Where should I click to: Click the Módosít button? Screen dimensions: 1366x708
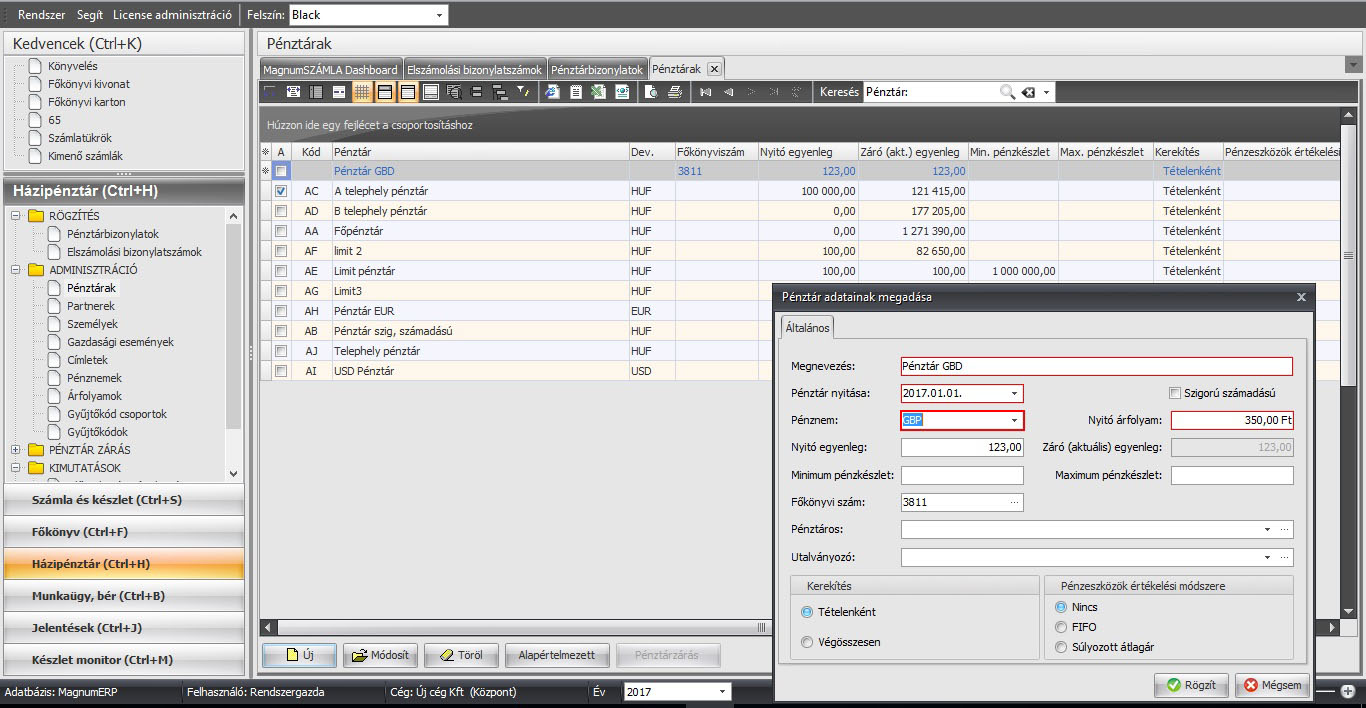tap(381, 656)
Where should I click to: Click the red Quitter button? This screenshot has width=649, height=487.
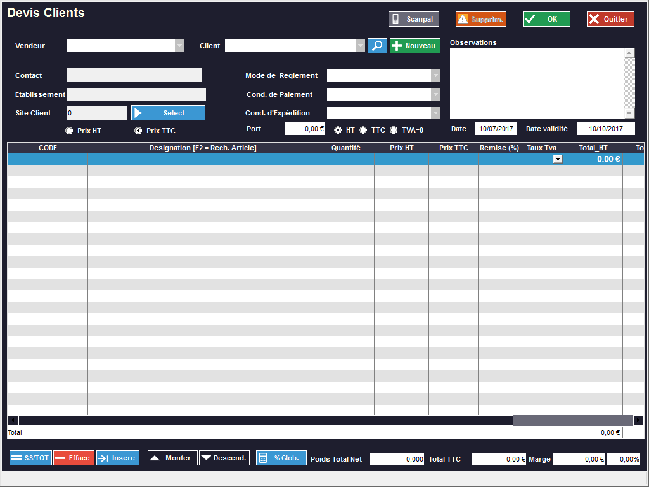[610, 19]
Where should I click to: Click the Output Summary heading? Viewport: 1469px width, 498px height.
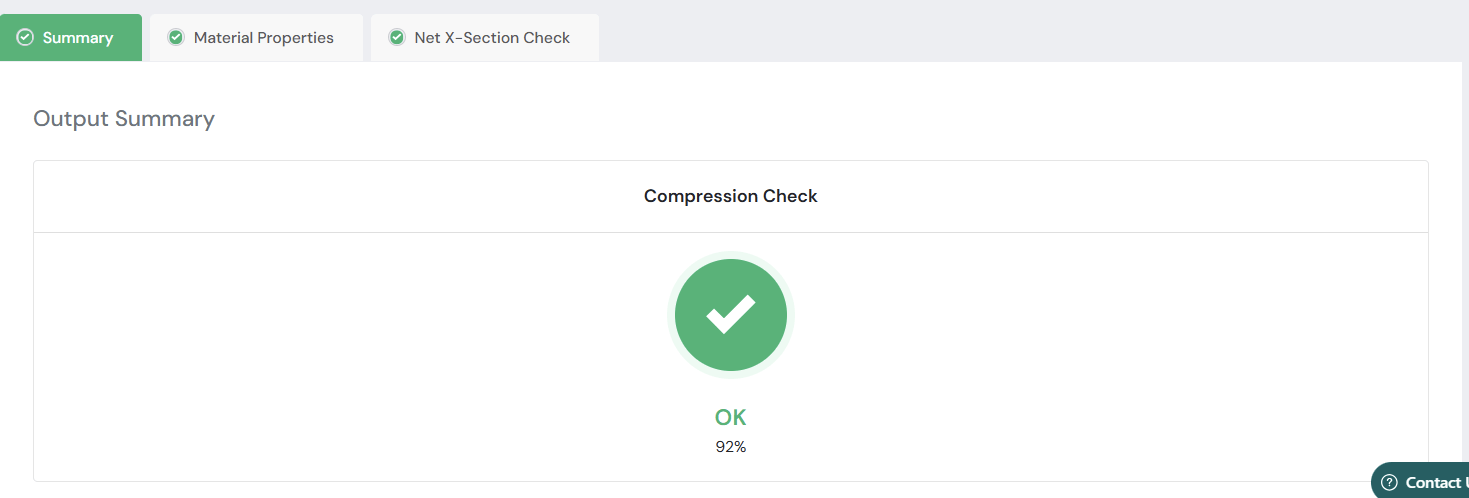tap(124, 119)
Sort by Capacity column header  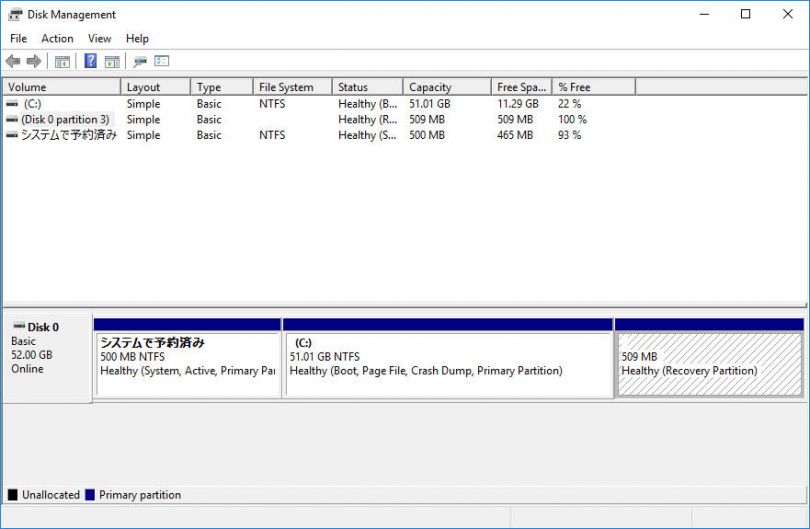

PROBLEM REQUIREMENTS
For this exercise, output the records exactly but omit their pictures.

ANSWER TO THIS EXERCISE
Where should I click to: Click the Módosít button? Screen dimensions: 1366x708
tap(381, 656)
Where should I click to: Click the red Quitter button? This screenshot has width=649, height=487.
[610, 19]
Where should I click to: Click the Output Summary heading? Viewport: 1469px width, 498px height.
tap(124, 119)
Sort by Capacity column header  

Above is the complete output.